"The kingdom's policy is based on supply and demand. If there is more demand, it is natural to offer more crude," Prince Abdulaziz bin Salman said.

"The kingdom aims at restoring stability to the world's oil price ... We prefer continuity, stability in prices."

'Growing demands'

Saudi Arabia's commitment to meeting any increased demands came as the United States, a key ally for Riyadh, said that insufficient production was driving up prices. 

"Market fundamentals show us that production has not kept pace with growing demand for oil, resulting in increasing prices and increasingly volatile prices," Samuel Bodman, US energy secretary, said.

However, many members of the Organisation of Petroleum Exporting Countries (Opec) say speculation and the weak dollar, not supply, are behind high prices.

A summit working paper obtained by the AFP news agency calls for action to "improve the transparency and regulation of financial markets through measures to capture more data on index fund activity and to examine cross exchange inter-actions in the crude market".

Shukri Ghanem, Libya's most senior oil official, said the market had more than enough crude.

"There's oversupply in the market. We believe the prices are high, but it's not because of supply and demand," he said. 

'No new crude'

Andrew Critchlow, Middle East editor of the Dow Jones financial news agency, told Al Jazeera that pumping more crude would do little to alleviate soaring costs.

"Everyone knows there is going to be more crude dumped onto the market ... whether that has any effect is another question"

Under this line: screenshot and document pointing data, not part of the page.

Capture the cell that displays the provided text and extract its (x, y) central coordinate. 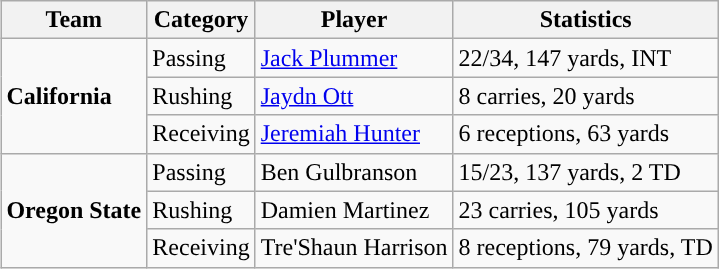
22/34, 147 yards, INT (586, 58)
Statistics (586, 20)
Ben Gulbranson (354, 172)
8 carries, 20 yards (586, 96)
Team (74, 20)
Jeremiah Hunter (354, 134)
15/23, 137 yards, 2 TD (586, 172)
6 receptions, 63 yards (586, 134)
Player (354, 20)
Tre'Shaun Harrison (354, 248)
Damien Martinez (354, 210)
Oregon State (74, 210)
Jaydn Ott (354, 96)
California (74, 96)
Jack Plummer (354, 58)
23 carries, 105 yards (586, 210)
Category (201, 20)
8 receptions, 79 yards, TD (586, 248)
Provide the [X, Y] coordinate of the cell's center where the given text is located.  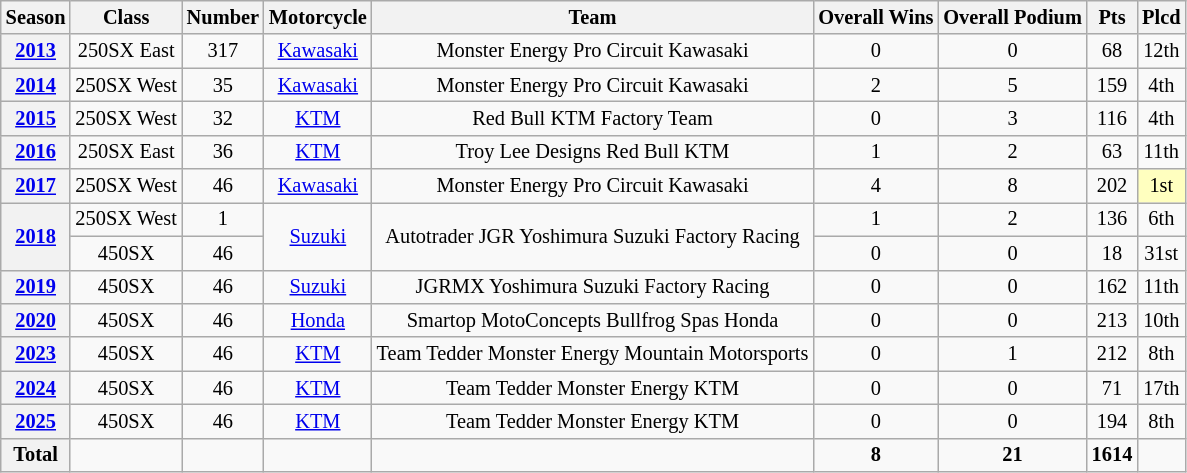
2025 [36, 421]
Honda [318, 320]
317 [223, 51]
2017 [36, 186]
2023 [36, 354]
Class [126, 17]
68 [1112, 51]
1614 [1112, 455]
21 [1012, 455]
Motorcycle [318, 17]
194 [1112, 421]
18 [1112, 253]
2015 [36, 118]
Number [223, 17]
10th [1161, 320]
35 [223, 85]
63 [1112, 152]
212 [1112, 354]
2014 [36, 85]
3 [1012, 118]
5 [1012, 85]
162 [1112, 287]
2013 [36, 51]
2024 [36, 388]
Smartop MotoConcepts Bullfrog Spas Honda [593, 320]
12th [1161, 51]
71 [1112, 388]
136 [1112, 219]
Pts [1112, 17]
Autotrader JGR Yoshimura Suzuki Factory Racing [593, 236]
6th [1161, 219]
116 [1112, 118]
213 [1112, 320]
2019 [36, 287]
1st [1161, 186]
Team [593, 17]
Red Bull KTM Factory Team [593, 118]
2020 [36, 320]
17th [1161, 388]
Overall Podium [1012, 17]
36 [223, 152]
Total [36, 455]
Troy Lee Designs Red Bull KTM [593, 152]
4 [876, 186]
31st [1161, 253]
2018 [36, 236]
JGRMX Yoshimura Suzuki Factory Racing [593, 287]
Plcd [1161, 17]
159 [1112, 85]
202 [1112, 186]
32 [223, 118]
2016 [36, 152]
Overall Wins [876, 17]
Season [36, 17]
Team Tedder Monster Energy Mountain Motorsports [593, 354]
Return the (x, y) coordinate for the center point of the cell that contains the specified text.  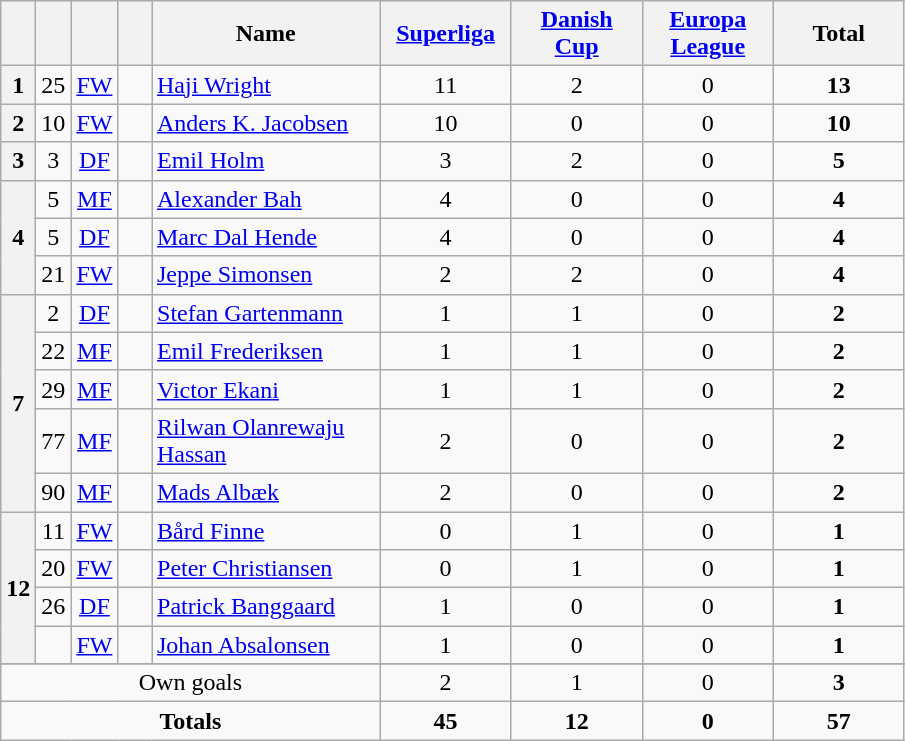
Jeppe Simonsen (266, 275)
Haji Wright (266, 85)
20 (54, 569)
26 (54, 607)
Stefan Gartenmann (266, 313)
77 (54, 440)
Rilwan Olanrewaju Hassan (266, 440)
Marc Dal Hende (266, 237)
7 (18, 402)
Name (266, 34)
29 (54, 389)
21 (54, 275)
Own goals (190, 683)
Patrick Banggaard (266, 607)
Europa League (708, 34)
Anders K. Jacobsen (266, 123)
Superliga (446, 34)
Alexander Bah (266, 199)
57 (838, 721)
45 (446, 721)
Victor Ekani (266, 389)
Peter Christiansen (266, 569)
Total (838, 34)
Johan Absalonsen (266, 645)
Danish Cup (576, 34)
Mads Albæk (266, 492)
13 (838, 85)
Emil Holm (266, 161)
25 (54, 85)
90 (54, 492)
Emil Frederiksen (266, 351)
Bård Finne (266, 531)
Totals (190, 721)
22 (54, 351)
Locate the cell with the specified text and output its (x, y) center coordinate. 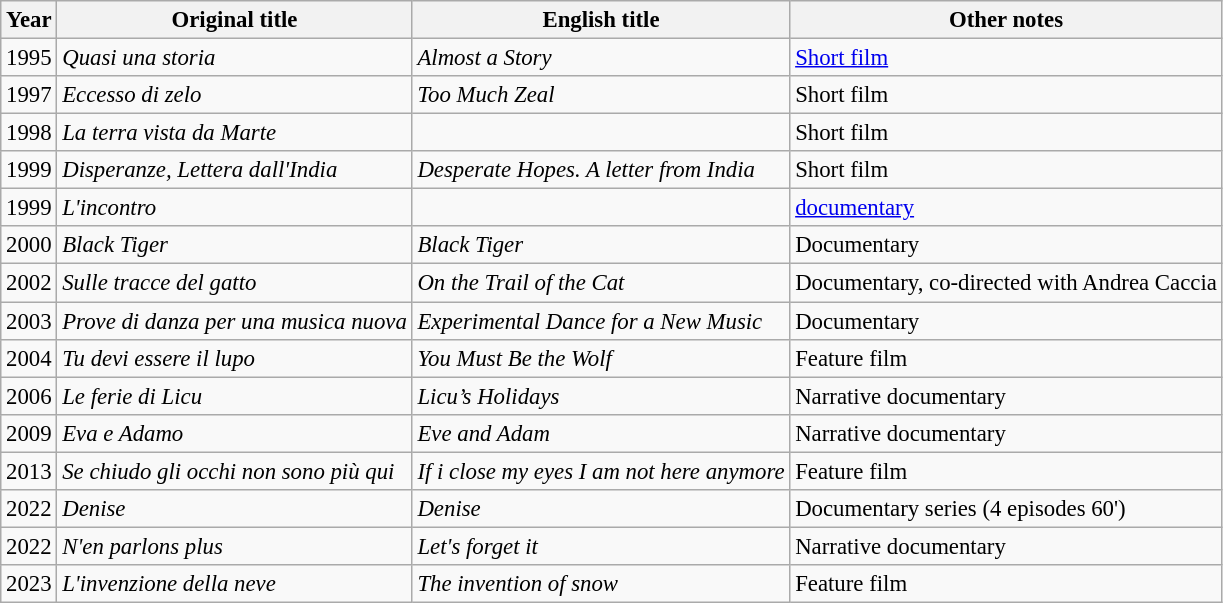
Se chiudo gli occhi non sono più qui (234, 471)
1995 (29, 58)
2002 (29, 283)
L'incontro (234, 208)
L'invenzione della neve (234, 584)
Eva e Adamo (234, 433)
Disperanze, Lettera dall'India (234, 170)
2003 (29, 321)
Documentary series (4 episodes 60') (1006, 509)
1998 (29, 133)
Sulle tracce del gatto (234, 283)
Eccesso di zelo (234, 95)
N'en parlons plus (234, 546)
documentary (1006, 208)
Documentary, co-directed with Andrea Caccia (1006, 283)
2009 (29, 433)
The invention of snow (601, 584)
Prove di danza per una musica nuova (234, 321)
Year (29, 20)
Let's forget it (601, 546)
1997 (29, 95)
Quasi una storia (234, 58)
Too Much Zeal (601, 95)
Experimental Dance for a New Music (601, 321)
2023 (29, 584)
Other notes (1006, 20)
On the Trail of the Cat (601, 283)
Desperate Hopes. A letter from India (601, 170)
English title (601, 20)
2013 (29, 471)
Original title (234, 20)
Eve and Adam (601, 433)
Licu’s Holidays (601, 396)
La terra vista da Marte (234, 133)
Tu devi essere il lupo (234, 358)
2000 (29, 245)
2004 (29, 358)
You Must Be the Wolf (601, 358)
If i close my eyes I am not here anymore (601, 471)
Le ferie di Licu (234, 396)
2006 (29, 396)
Almost a Story (601, 58)
Find where the given text appears and provide that cell's center as [x, y] coordinate. 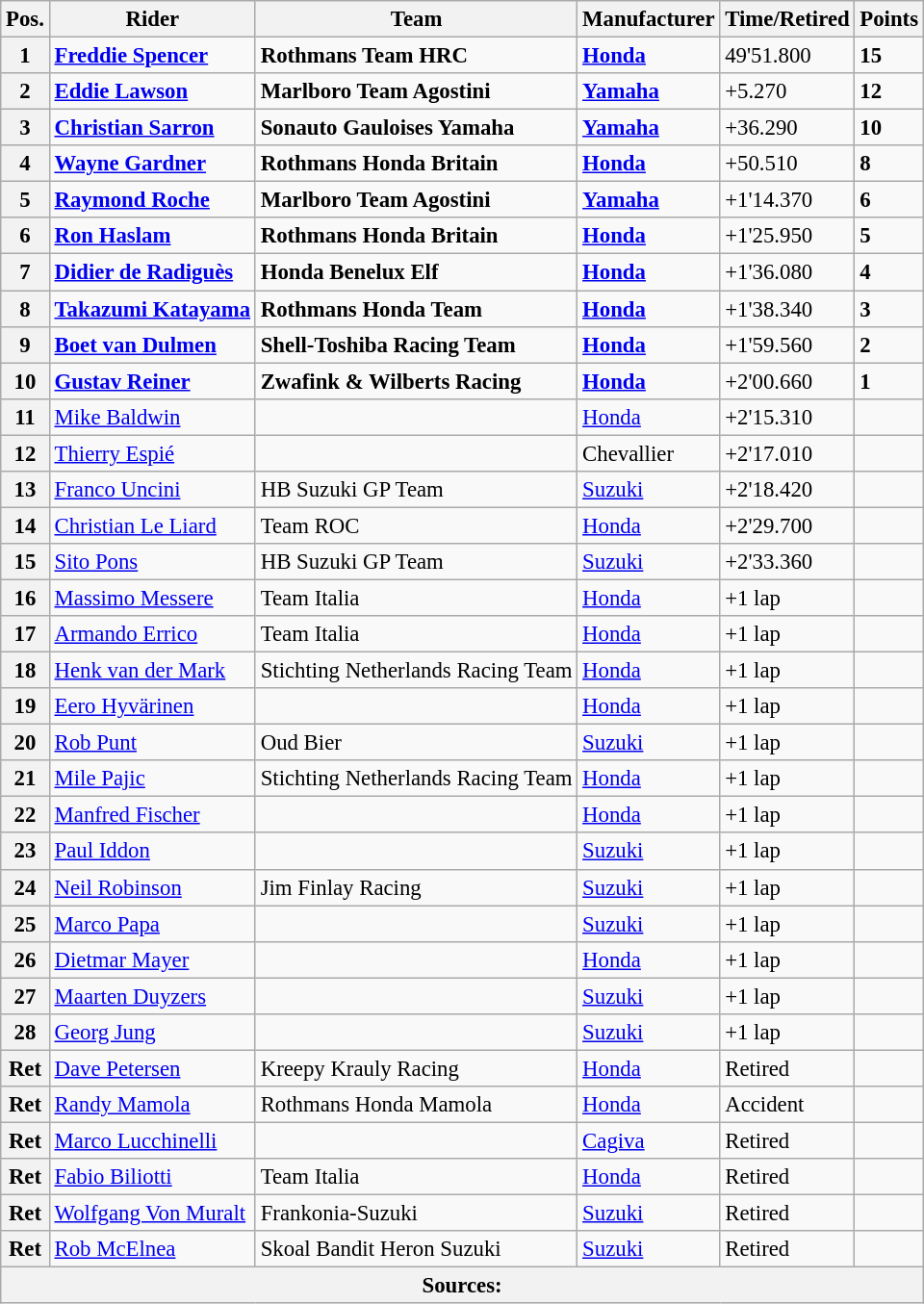
+2'29.700 [787, 526]
18 [25, 671]
Rob Punt [152, 743]
Eddie Lawson [152, 91]
Sito Pons [152, 562]
Eero Hyvärinen [152, 706]
9 [25, 345]
Jim Finlay Racing [416, 887]
Sources: [462, 1286]
25 [25, 924]
28 [25, 1033]
Rob McElnea [152, 1249]
Christian Le Liard [152, 526]
+2'15.310 [787, 417]
Points [889, 19]
Thierry Espié [152, 453]
Kreepy Krauly Racing [416, 1068]
22 [25, 815]
Oud Bier [416, 743]
Zwafink & Wilberts Racing [416, 381]
Ron Haslam [152, 236]
Shell-Toshiba Racing Team [416, 345]
+2'00.660 [787, 381]
11 [25, 417]
Franco Uncini [152, 490]
Didier de Radiguès [152, 272]
Massimo Messere [152, 598]
Mike Baldwin [152, 417]
Christian Sarron [152, 128]
16 [25, 598]
Freddie Spencer [152, 56]
+1'25.950 [787, 236]
49'51.800 [787, 56]
Chevallier [649, 453]
+50.510 [787, 164]
+2'33.360 [787, 562]
Marco Papa [152, 924]
Marco Lucchinelli [152, 1141]
14 [25, 526]
Wolfgang Von Muralt [152, 1214]
Georg Jung [152, 1033]
Rothmans Team HRC [416, 56]
Time/Retired [787, 19]
Randy Mamola [152, 1105]
Raymond Roche [152, 200]
Skoal Bandit Heron Suzuki [416, 1249]
13 [25, 490]
Dave Petersen [152, 1068]
Rothmans Honda Team [416, 309]
Accident [787, 1105]
20 [25, 743]
Sonauto Gauloises Yamaha [416, 128]
Neil Robinson [152, 887]
Honda Benelux Elf [416, 272]
Wayne Gardner [152, 164]
Boet van Dulmen [152, 345]
Fabio Biliotti [152, 1177]
23 [25, 852]
Team ROC [416, 526]
7 [25, 272]
+1'59.560 [787, 345]
Paul Iddon [152, 852]
+2'17.010 [787, 453]
Manfred Fischer [152, 815]
Manufacturer [649, 19]
+1'36.080 [787, 272]
Takazumi Katayama [152, 309]
+1'38.340 [787, 309]
Frankonia-Suzuki [416, 1214]
+2'18.420 [787, 490]
Team [416, 19]
Maarten Duyzers [152, 996]
Armando Errico [152, 634]
27 [25, 996]
Pos. [25, 19]
26 [25, 960]
Mile Pajic [152, 779]
Gustav Reiner [152, 381]
Rider [152, 19]
Cagiva [649, 1141]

Andrew Critchlow, Dow Jones Middle East editor

"Everyone knows that there is going to be more crude dumped onto the market after some kind of decision on Sunday, whether that has any effect is another question," he said.

"Most of what the Saudi Arabians have said they are going to produce in addition ... everyone knew that this oil was coming on stream, there is no new crude here.

"The reality is Opec doesn't have a great deal more oil to produce."

The meeting in Jeddah, hosted by Saudi King Abdullah, will feature Abdullah al-Badri, the Opec secretary-general.

"As many as 38 countries, four international organisations and 30 oil companies have agreed to attend the conference, at which the British prime minister Gordon Brown will give an address," a Saudi statement said.

Xi Jinping, China's vice-president, will also attend.

The Asian nation accounts for about 40 per cent of recent growth in global oil consumption.

Spare capacity

Saudi Arabia, which is the world's biggest oil exporter, has a policy of keeping a cushion of spare capacity and has said other Opec members that can bring on extra production quickly would also discuss boosting output to try to tame the oil rally.

"The short-term policies to be discussed include the proposal that those Opec countries that have spare capacity should boost supply, just like Saudi Arabia has announced it will do in July," a senior Gulf Opec official told the Reuters news agency.

Looking to the longer term, the source also said Saudi Arabia would consider increasing its capacity beyond an existing goal of 12.5 million bpd by the end of next year.

The two other Opec members with some extra capacity are the United Arab Emirates and Kuwait. Another Opec delegate said it was not yet clear whether they would join in any output rise.

However, Dan Lewis from the Economic Reserach Council told Al Jazeera that Opec was becoming increasingly irrelevant to setting the global oil price.

"Its importance has been exaggerated for some time," he said.

"What is interesting is that Saudi Arabia, which currently produce 9.5m barrels a day, does have spare capacity that could take it up another two million.

"But it is unlikely that they are going to put it up that much because its in their long term interest to keep their reserves in the ground as the price goes higher."

Prices rebound

On Friday, oil prices rose by nearly $3 after an attack on an offshore facility in Nigeria.

Those gains were a reversal of a heavy fall in prices following China's unexpected decision to raise the retail price of petrol and diesel by up to 18 per cent.

US July crude rose $2.69 to settle at $134.62 a barrel, off highs of $136.80. London Brent was up $2.86 at $134.86.

The rebound left oil prices largely unchanged from the beginning of the week.

Forecasts the previous day had suggested that the move by China would hurt demand, but some analysts now say consumption could rise as the price increase will encourage healthier supply at the pumps.